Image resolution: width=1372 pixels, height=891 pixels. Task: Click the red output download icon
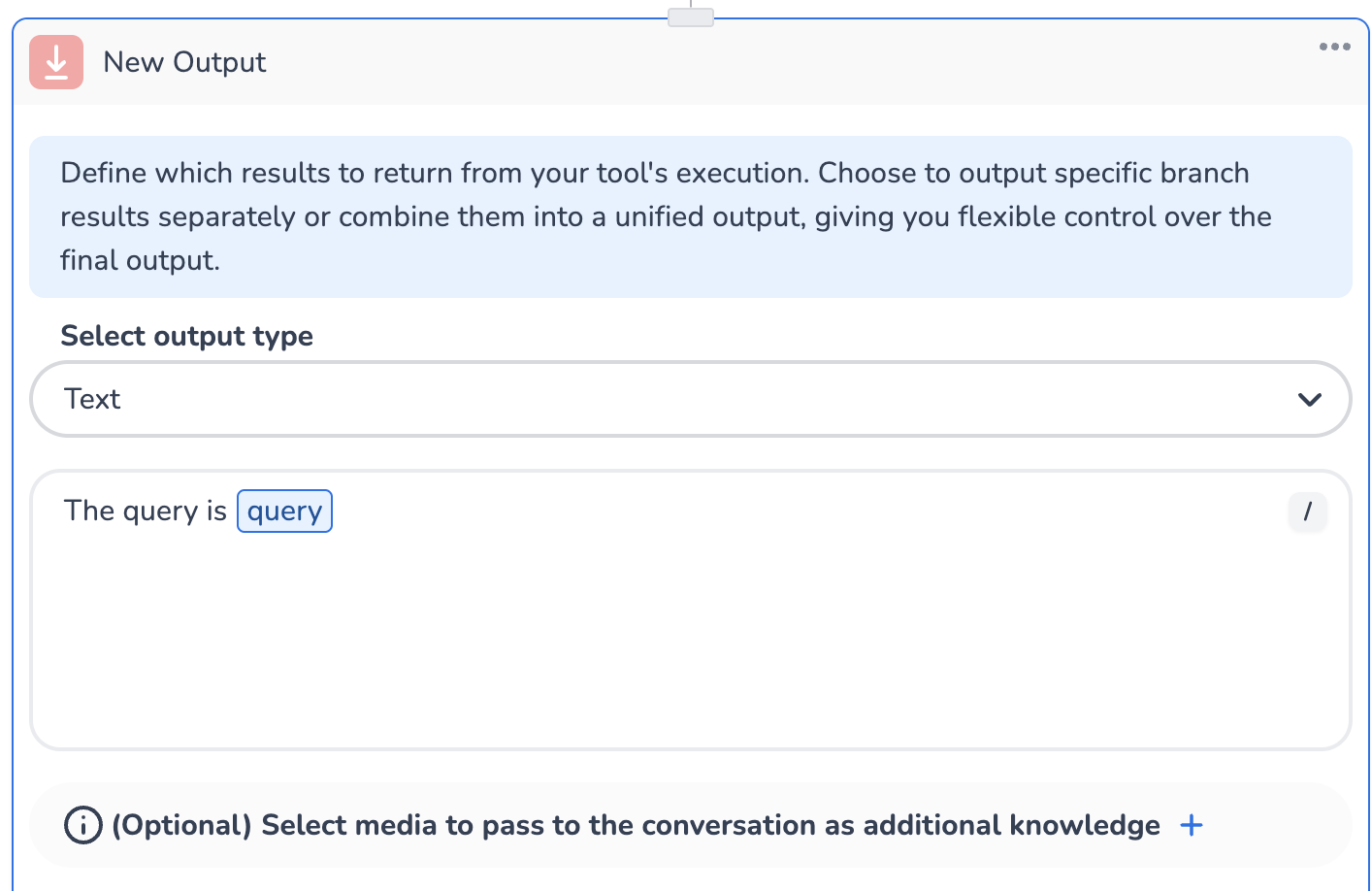(56, 62)
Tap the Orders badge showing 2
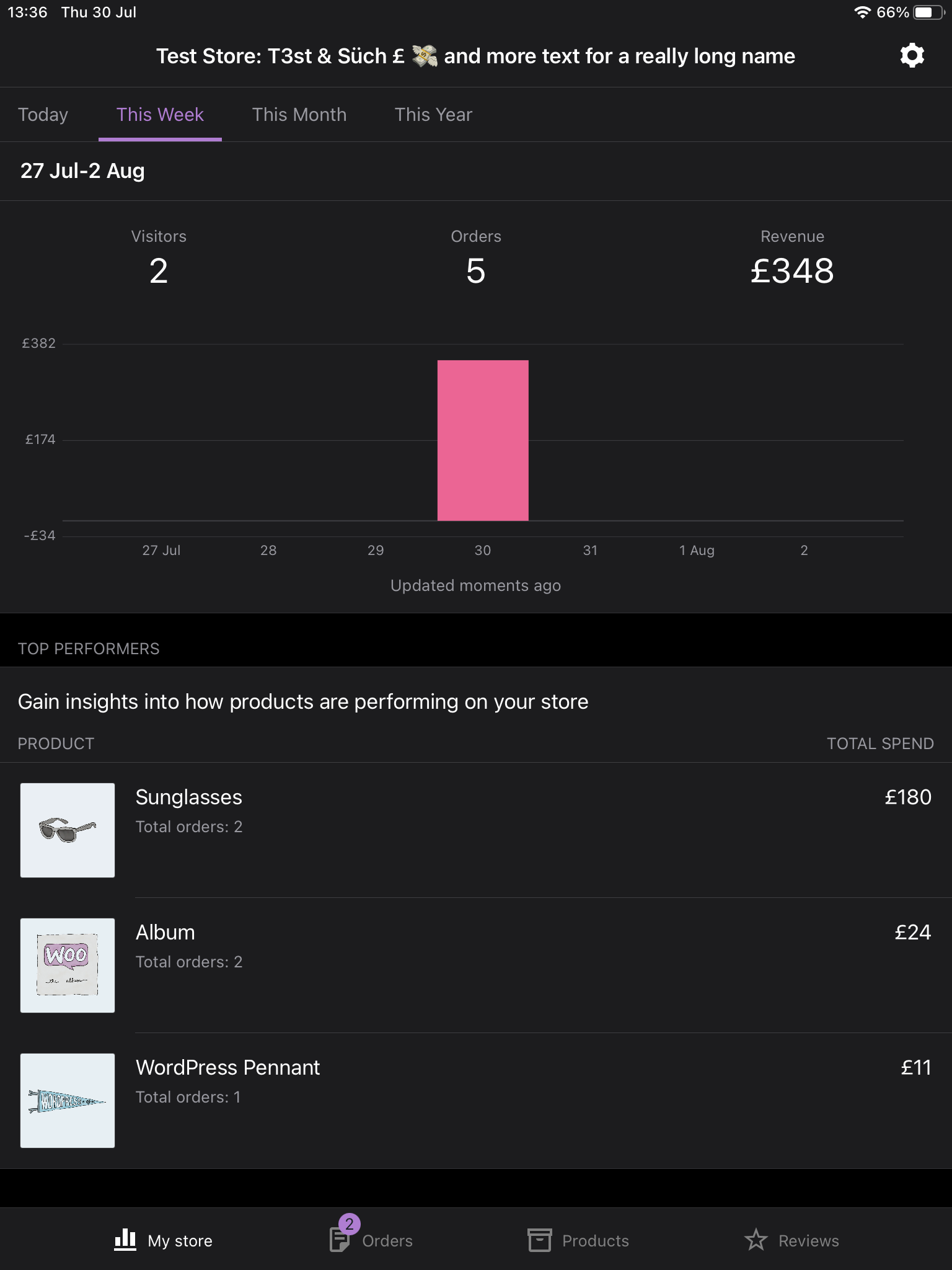Viewport: 952px width, 1270px height. [x=350, y=1224]
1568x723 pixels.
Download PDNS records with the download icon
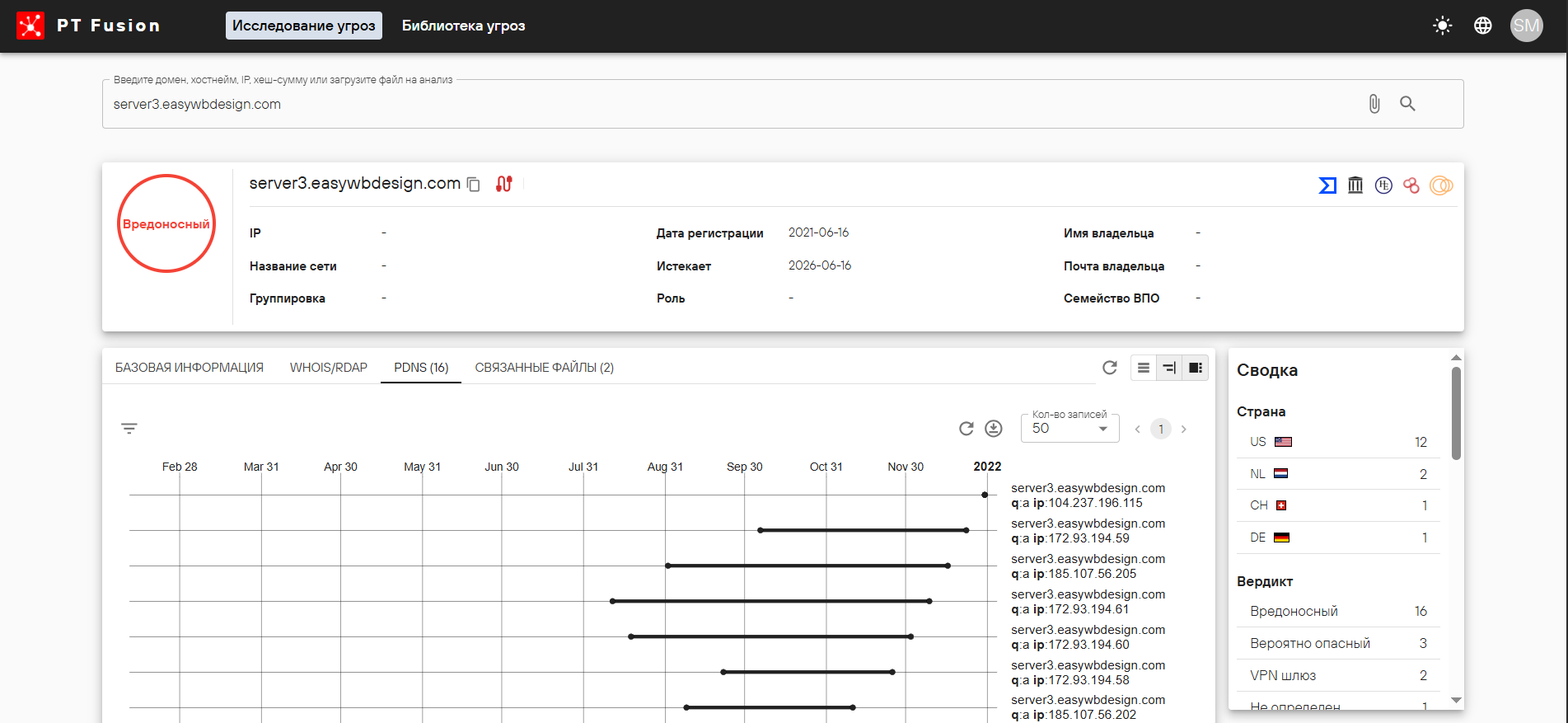tap(994, 429)
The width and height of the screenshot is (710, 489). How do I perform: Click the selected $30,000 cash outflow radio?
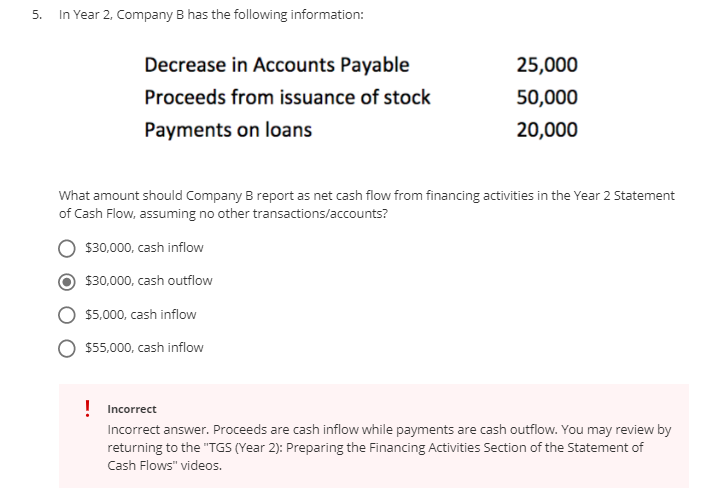pyautogui.click(x=67, y=282)
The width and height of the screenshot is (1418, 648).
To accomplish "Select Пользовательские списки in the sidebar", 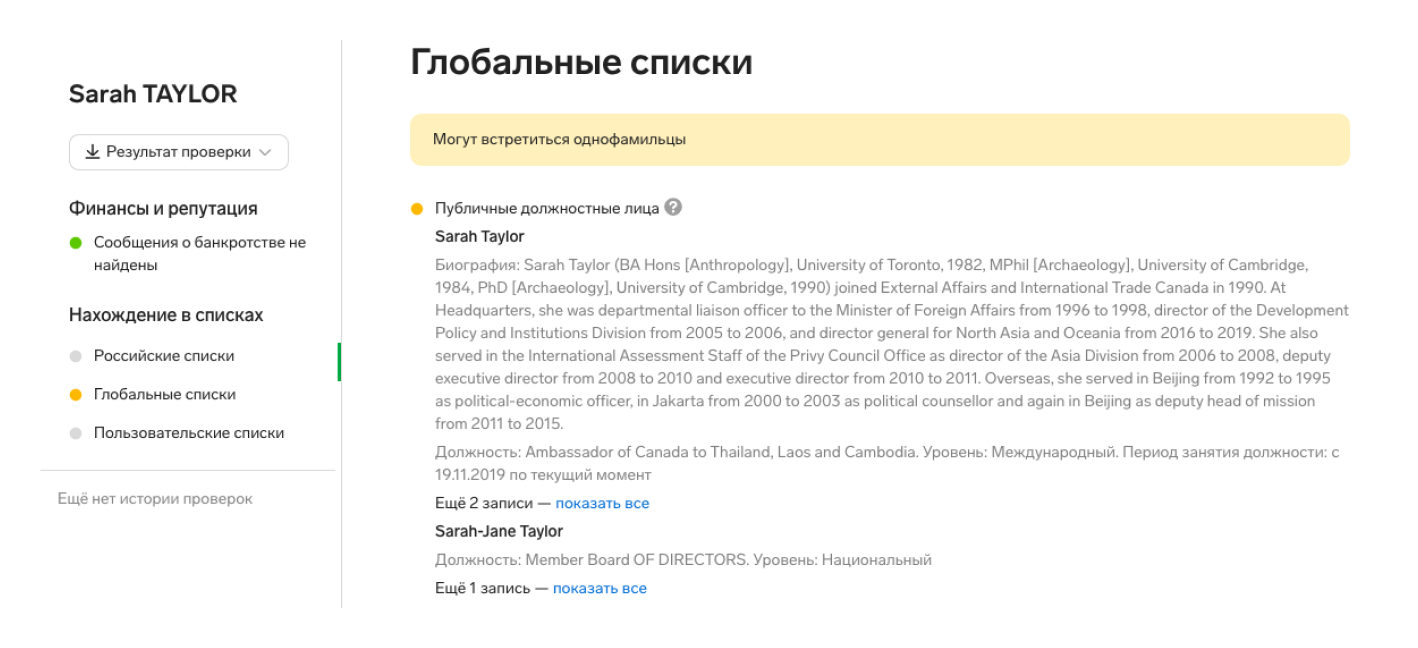I will pyautogui.click(x=189, y=434).
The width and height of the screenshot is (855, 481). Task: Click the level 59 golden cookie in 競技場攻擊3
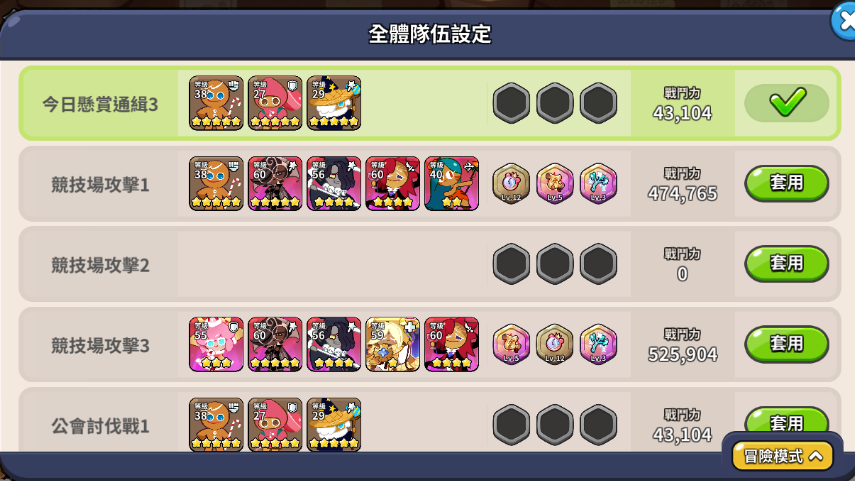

WHAT YOU WILL DO: Repeat only the lines between the start of the data and the line with "The width and height of the screenshot is (1418, 648).", including those two lines, and skip the pictures.

EXERCISE SOLUTION:
Image resolution: width=1372 pixels, height=891 pixels. Task: Click the red output download icon
(56, 62)
Tap the Orders badge showing 2
Viewport: 952px width, 1270px height. [x=350, y=1224]
1568x723 pixels.
Download PDNS records with the download icon
tap(994, 429)
The width and height of the screenshot is (710, 489). How do I perform: Click the selected $30,000 cash outflow radio?
pyautogui.click(x=67, y=282)
The width and height of the screenshot is (1418, 648).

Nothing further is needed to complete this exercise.